● Extracted data
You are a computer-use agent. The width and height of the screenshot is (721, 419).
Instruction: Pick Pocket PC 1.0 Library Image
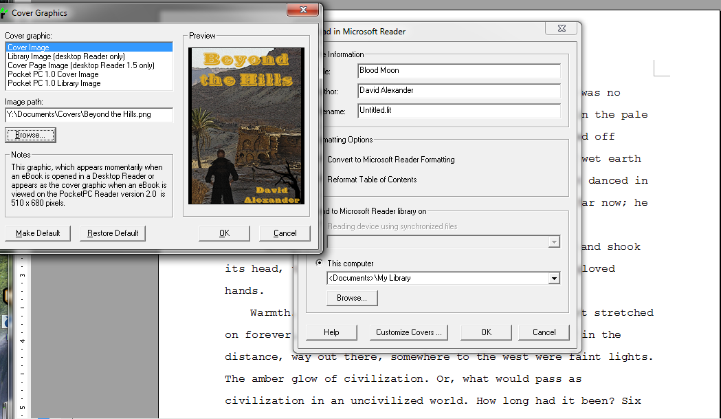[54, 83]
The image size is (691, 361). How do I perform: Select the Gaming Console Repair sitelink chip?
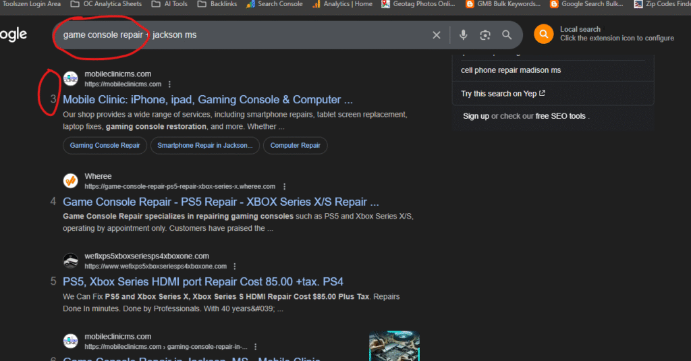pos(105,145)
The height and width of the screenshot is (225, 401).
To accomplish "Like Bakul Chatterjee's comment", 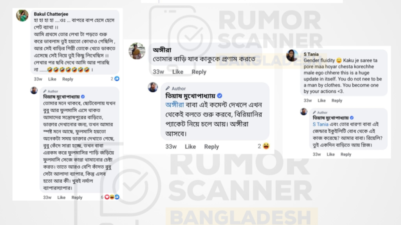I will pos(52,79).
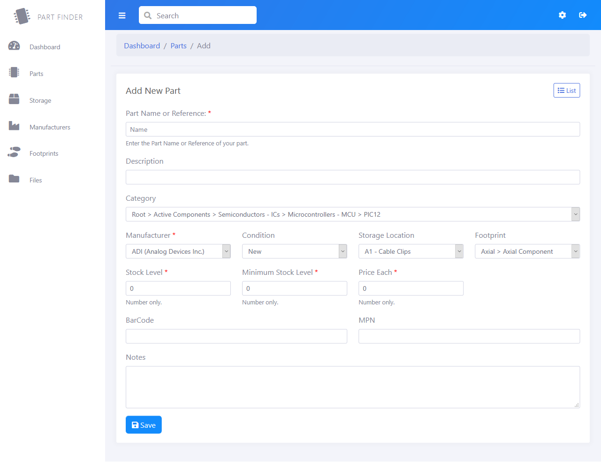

● What to produce
Whenever "height" occurs in a line above, copy that line.

● Answer section
You are a computer-use agent. The width and height of the screenshot is (721, 419).
The height and width of the screenshot is (225, 401).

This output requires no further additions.